Posted by ogasawara | Posted in 著作権法 | Posted on 19-06-2012

今回は、「違法ダウンロード刑事罰化・著作権法改正案が衆院で可決」というニュースについて。なお、著作物に関する権利についての相談に応ずることも弁理士の業務範囲とされています(弁理士法4条3項)。

違法ダウンロード刑事罰化・著作権法改正案が衆院で可決

従来は、CSS※を回避してリッピングするソフトをユーザーが入手し、CSSのかかった市販のDVD-Videoをコピーしても、私的使用の範囲なら現行の著作権法と不正競争防止法の規制対象にはならないと考えられてきました。また、コピー目的でDVDレンタルを利用しても、その真意を他者が判断することは難しく、著作権法にも特に規制はありませんでした。

しかし、政府提案の改正案が施行されれば、それらの行為は違法になります。罰則規定はないものの、今まで以上に、不法行為責任(民法709条)が問われるようになると思います。

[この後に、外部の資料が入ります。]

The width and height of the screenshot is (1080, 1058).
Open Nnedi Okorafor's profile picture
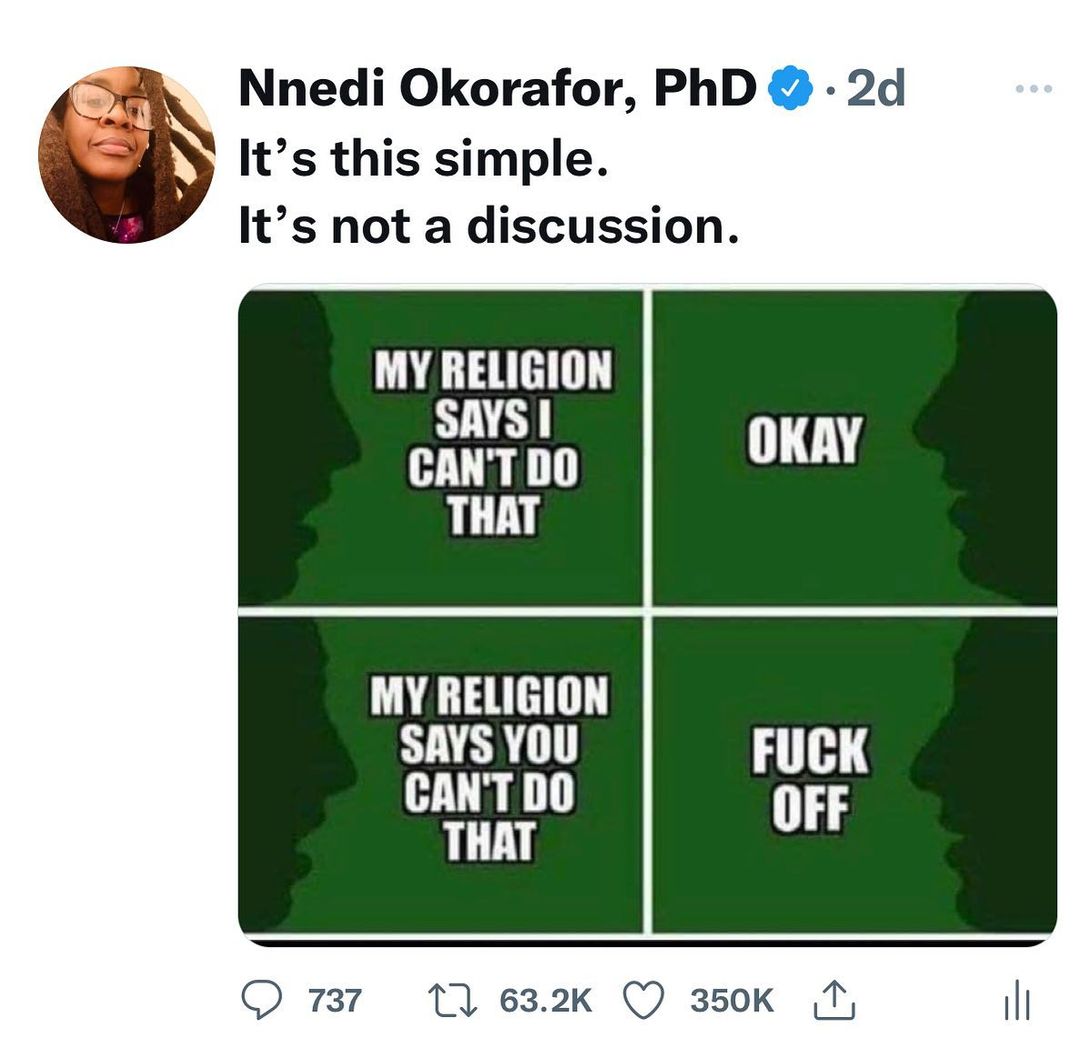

かく申す私めも、私的使用の範囲でバックアップしたこともありましたが、改正案が施行されれば、もうバックアップできませんね(>_<) ユーザーにとってはフレンドリーでない今回の改正ですが、悲しいかな、それだけ私的使用の範囲を超えた悪質なコピーが横行したということなのでしょう。

今回の改正が上手く機能して、市販のDVD-Videoがお手頃価格になって欲しいと願うばかりです(地デジのコピーワンスのように枚数制限を設けてコピーを許すというのもありだと思います。レンタルの場合、この仕組みを設けるのは技術的に難しいと思いますが・・・)。

※市販のDVD-Videoには「CSS」(Content Scramble System)と呼ばれる視聴制限技術が施されているため、単純にディスクからHDDへファイルをコピーしても、再生時に暗号化鍵を復号できず、正常に再生できない。したがって、DVD-VideoをリッピングするにはCSSを回避(解除)する必要があり、実際にCSSを回避してリッピングを行なうソフトは複数存在する。